▶ Aim of the exercise:
The answer consists solely of the data below, reproduced exactly.

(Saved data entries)
%%

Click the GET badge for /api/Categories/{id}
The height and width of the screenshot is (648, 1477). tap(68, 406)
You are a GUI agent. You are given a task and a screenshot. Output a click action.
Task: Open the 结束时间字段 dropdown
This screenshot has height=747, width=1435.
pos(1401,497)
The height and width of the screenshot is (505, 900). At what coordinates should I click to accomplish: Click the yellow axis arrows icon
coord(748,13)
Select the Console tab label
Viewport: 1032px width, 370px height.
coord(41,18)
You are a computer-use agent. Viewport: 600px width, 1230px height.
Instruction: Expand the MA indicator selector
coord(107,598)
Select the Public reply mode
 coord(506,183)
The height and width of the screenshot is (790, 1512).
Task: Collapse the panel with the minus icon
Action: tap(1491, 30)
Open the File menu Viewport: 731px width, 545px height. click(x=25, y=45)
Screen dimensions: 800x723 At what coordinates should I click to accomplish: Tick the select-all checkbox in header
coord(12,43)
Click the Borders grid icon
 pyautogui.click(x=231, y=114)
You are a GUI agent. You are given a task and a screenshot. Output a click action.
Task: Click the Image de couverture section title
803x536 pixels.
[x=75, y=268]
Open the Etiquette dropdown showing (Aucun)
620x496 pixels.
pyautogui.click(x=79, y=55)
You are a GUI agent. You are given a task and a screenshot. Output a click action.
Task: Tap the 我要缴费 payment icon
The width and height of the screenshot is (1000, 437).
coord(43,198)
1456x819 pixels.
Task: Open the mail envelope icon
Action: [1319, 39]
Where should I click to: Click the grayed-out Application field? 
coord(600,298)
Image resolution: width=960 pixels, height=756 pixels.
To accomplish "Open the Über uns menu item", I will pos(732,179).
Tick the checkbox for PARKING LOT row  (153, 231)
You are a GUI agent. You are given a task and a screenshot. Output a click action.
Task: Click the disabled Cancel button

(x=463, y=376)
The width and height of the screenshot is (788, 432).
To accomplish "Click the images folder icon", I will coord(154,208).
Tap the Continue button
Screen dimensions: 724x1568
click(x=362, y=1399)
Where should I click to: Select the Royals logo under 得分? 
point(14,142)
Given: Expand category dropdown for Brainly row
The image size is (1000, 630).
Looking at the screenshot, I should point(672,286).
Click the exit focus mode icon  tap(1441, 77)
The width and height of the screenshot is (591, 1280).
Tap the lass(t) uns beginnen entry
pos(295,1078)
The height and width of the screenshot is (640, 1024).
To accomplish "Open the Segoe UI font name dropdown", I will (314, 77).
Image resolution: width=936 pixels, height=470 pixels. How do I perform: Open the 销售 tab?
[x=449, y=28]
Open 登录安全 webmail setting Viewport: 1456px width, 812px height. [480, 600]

%%

▶ Output of the exercise:
Click the GET badge for /api/Categories/{id}
The height and width of the screenshot is (648, 1477). tap(68, 406)
You are a GUI agent. You are given a task and a screenshot. Output a click action.
Task: Open the 结束时间字段 dropdown
This screenshot has height=747, width=1435.
pos(1401,497)
The height and width of the screenshot is (505, 900). At what coordinates should I click to accomplish: Click the yellow axis arrows icon
coord(748,13)
Select the Console tab label
Viewport: 1032px width, 370px height.
coord(41,18)
You are a computer-use agent. Viewport: 600px width, 1230px height.
Instruction: Expand the MA indicator selector
coord(107,598)
Select the Public reply mode
 coord(506,183)
The height and width of the screenshot is (790, 1512).
Task: Collapse the panel with the minus icon
Action: tap(1491, 30)
Open the File menu Viewport: 731px width, 545px height. click(x=25, y=45)
Screen dimensions: 800x723 At what coordinates should I click to accomplish: Tick the select-all checkbox in header
coord(12,43)
Click the Borders grid icon
 pyautogui.click(x=231, y=114)
You are a GUI agent. You are given a task and a screenshot. Output a click action.
Task: Click the Image de couverture section title
803x536 pixels.
[x=75, y=268]
Open the Etiquette dropdown showing (Aucun)
620x496 pixels.
pyautogui.click(x=79, y=55)
You are a GUI agent. You are given a task and a screenshot. Output a click action.
Task: Tap the 我要缴费 payment icon
The width and height of the screenshot is (1000, 437).
coord(43,198)
1456x819 pixels.
Task: Open the mail envelope icon
Action: [1319, 39]
Where should I click to: Click the grayed-out Application field? 
coord(600,298)
Image resolution: width=960 pixels, height=756 pixels.
To accomplish "Open the Über uns menu item", I will pos(732,179).
Tick the checkbox for PARKING LOT row  (153, 231)
You are a GUI agent. You are given a task and a screenshot. Output a click action.
Task: Click the disabled Cancel button

(x=463, y=376)
The width and height of the screenshot is (788, 432).
To accomplish "Click the images folder icon", I will coord(154,208).
Tap the Continue button
Screen dimensions: 724x1568
click(x=362, y=1399)
Where should I click to: Select the Royals logo under 得分? 
point(14,142)
Given: Expand category dropdown for Brainly row
The image size is (1000, 630).
Looking at the screenshot, I should point(672,286).
Click the exit focus mode icon  tap(1441, 77)
The width and height of the screenshot is (591, 1280).
Tap the lass(t) uns beginnen entry
pos(295,1078)
The height and width of the screenshot is (640, 1024).
To accomplish "Open the Segoe UI font name dropdown", I will (314, 77).
Image resolution: width=936 pixels, height=470 pixels. How do I perform: Open the 销售 tab?
[x=449, y=28]
Open 登录安全 webmail setting Viewport: 1456px width, 812px height. [480, 600]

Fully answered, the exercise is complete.